Furlong adds, “The idea of forming a structure and governance for the HK Polo Team is the first step in this initiative, and the success we have had so far is a reflection of the positive impact it has had in the polo community of Hong Kong and the region.” He’s surprised to see such initiatives have not been done properly before since polo players have been here already.

“There have been instances where players of Hong Kong teamed up for club tournaments around the region and in Europe before, forming teams with two Hong Kong players and other professional players or non Hong Kong players,” reveals the team’s coach. Furlong adds, “The difference with this initiative and its appeal to players is that it gathers Hong Kong players that had the dream of playing together under the banner of Hong Kong with a structure and support that was not there before.”

The team has played a friendly game recently in Pattaya, Thailand.
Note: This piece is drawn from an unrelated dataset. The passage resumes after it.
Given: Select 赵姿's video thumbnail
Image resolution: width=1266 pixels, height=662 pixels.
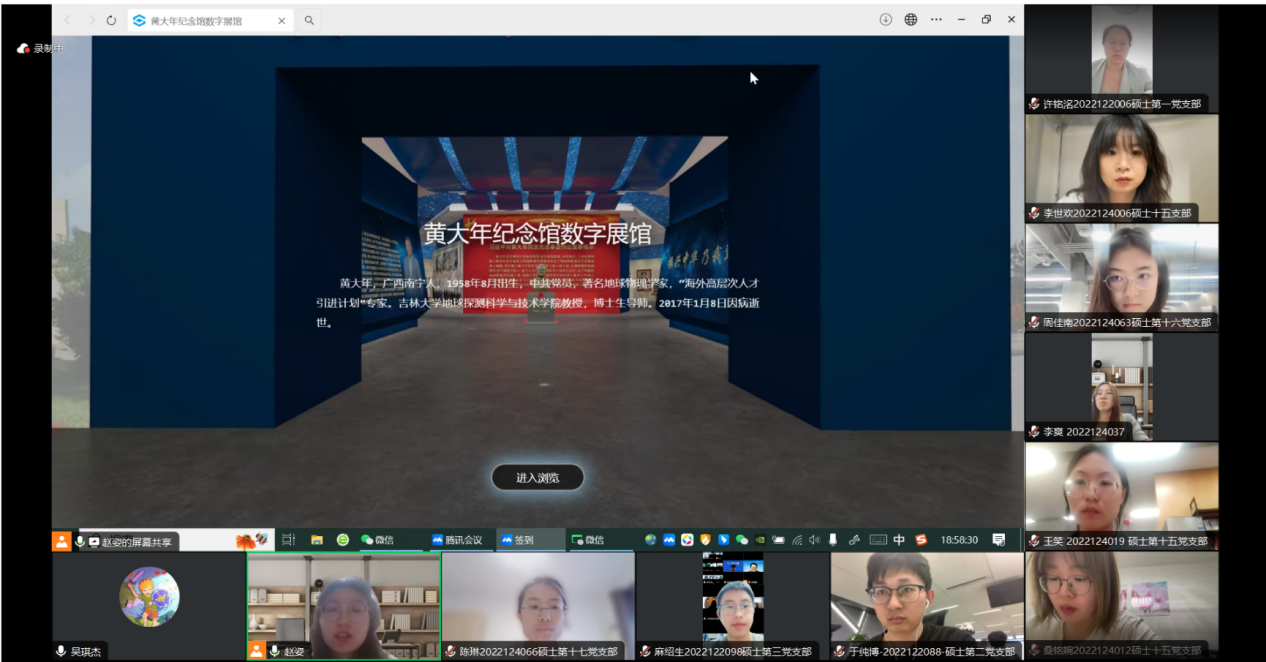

Proper games are next, possibly a snow polo match in Tianjin, China or other competitions at the Singapore Polo Club, the Korean Polo Country Club and more.
It’s been decades since the existence of a competitive homegrown team, says Savage. The last time the sport was played on local soil was under British rule. Whilst reviving the scene here, Savage hopes to shed its elitist connotations that stem from the sport’s earlier incarnations centuries ago. Nowadays there are no restrictions to break into the sport he says. “If you’re excited and interested about playing polo, you are able to participate in the sport. Our mission is to make it a sport for all.”
Savage envisions grand plans for the venue. “Further down the road, the intention is try to bring some events into Hong Kong and find sponsors to help achieve that.” His ambition is to host international events at the club to show the world how good the city is at playing and showcasing polo.